_WHAT THE TASK REQUIRES_: Could you copy the records below word for word, starting at the line that has "You are a GUI" and stopping after the line that has "(x=75, y=213)", with the pictures left out?

_DATA TO USE_:
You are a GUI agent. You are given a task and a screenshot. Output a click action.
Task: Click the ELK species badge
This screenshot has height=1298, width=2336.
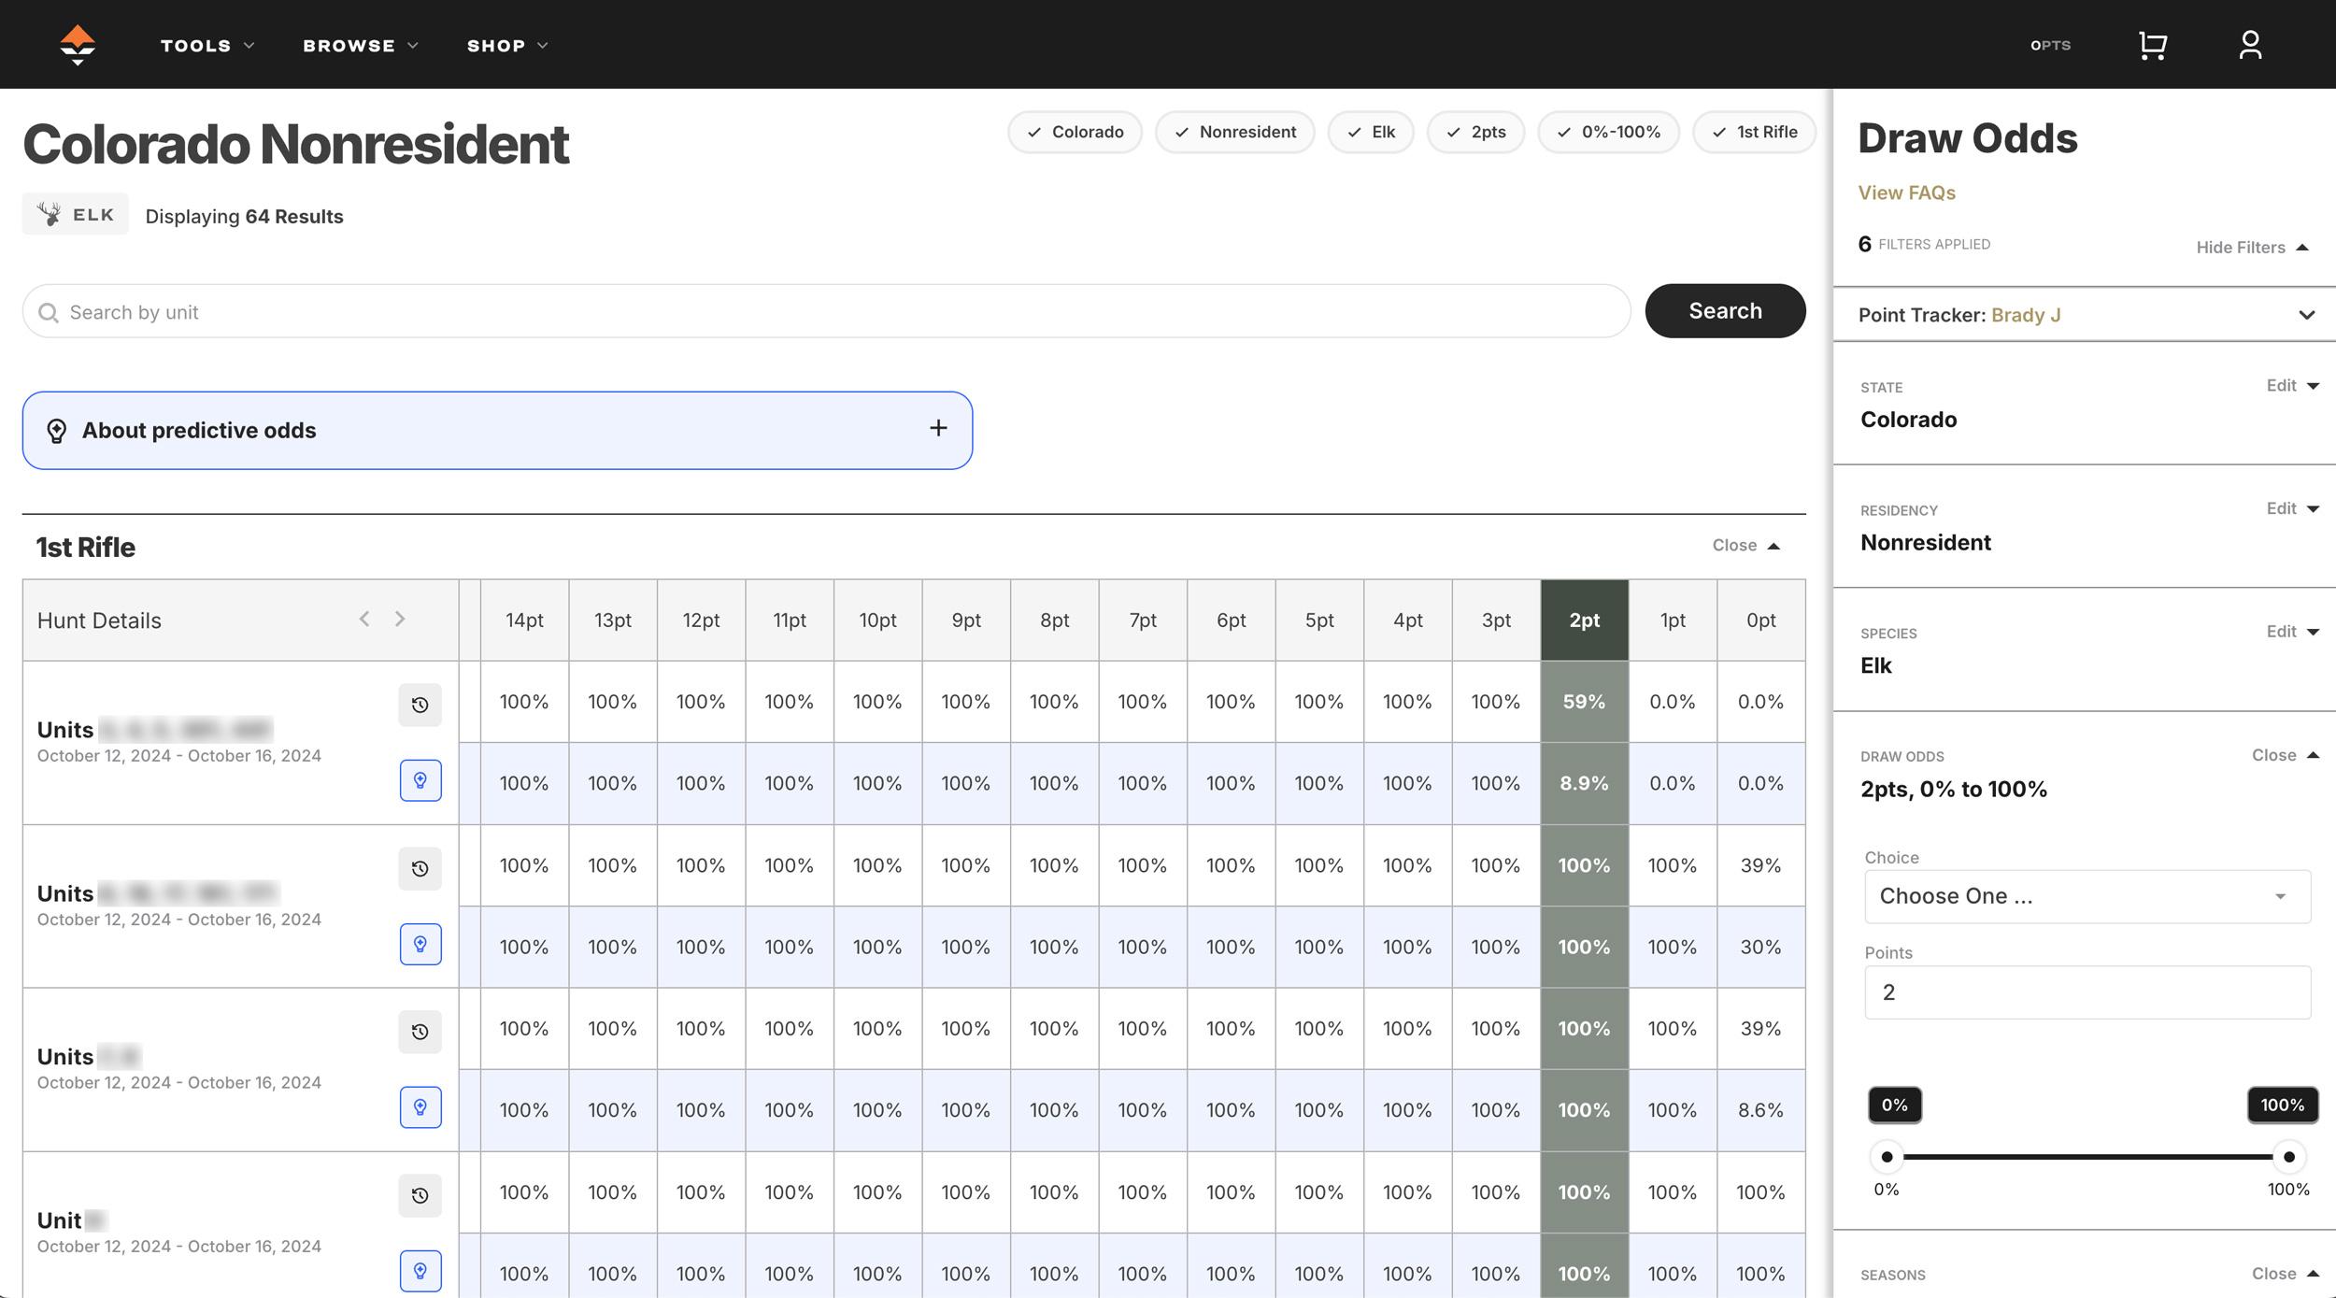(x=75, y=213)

---

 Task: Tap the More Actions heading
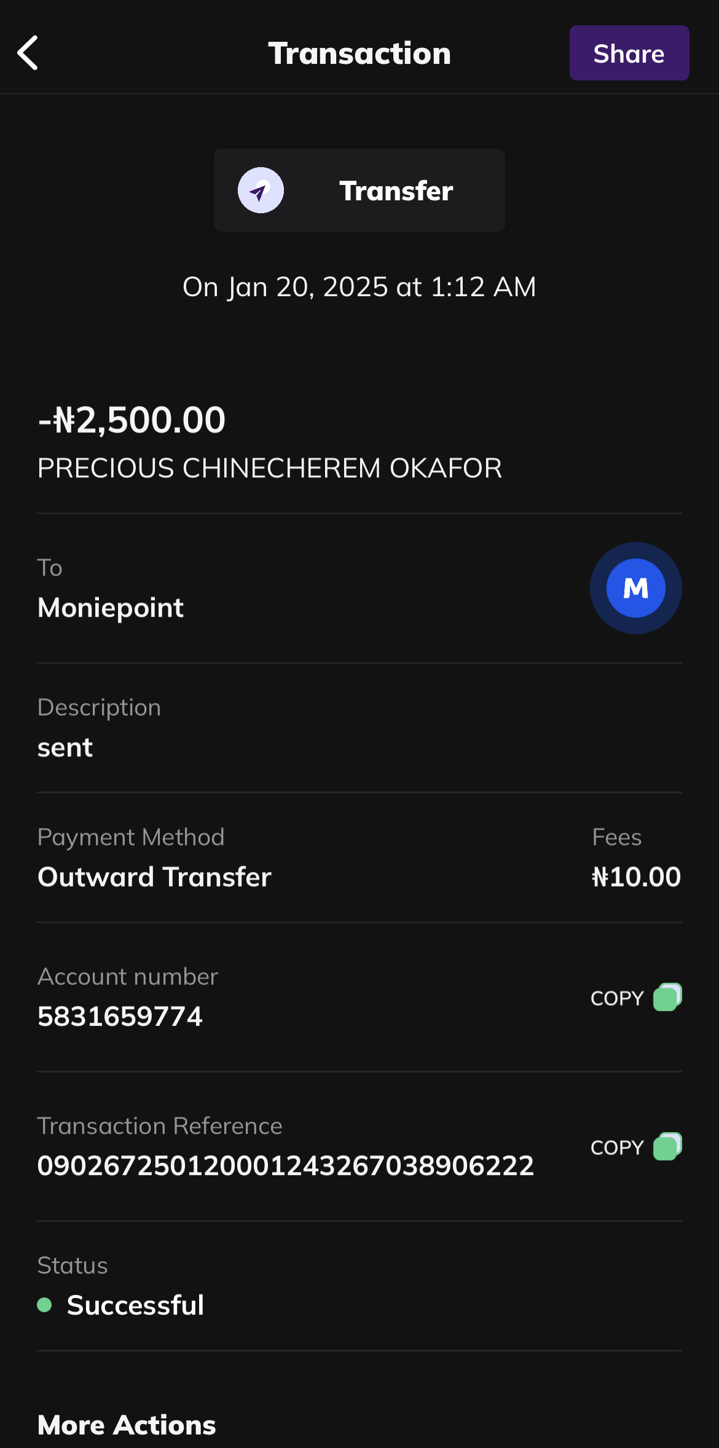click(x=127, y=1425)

_RESULT OF THE EXERCISE_:
You are a GUI agent. You are given a task and a screenshot. Output a click action.
Task: Click the ELK species badge
This screenshot has height=1298, width=2336.
(x=75, y=213)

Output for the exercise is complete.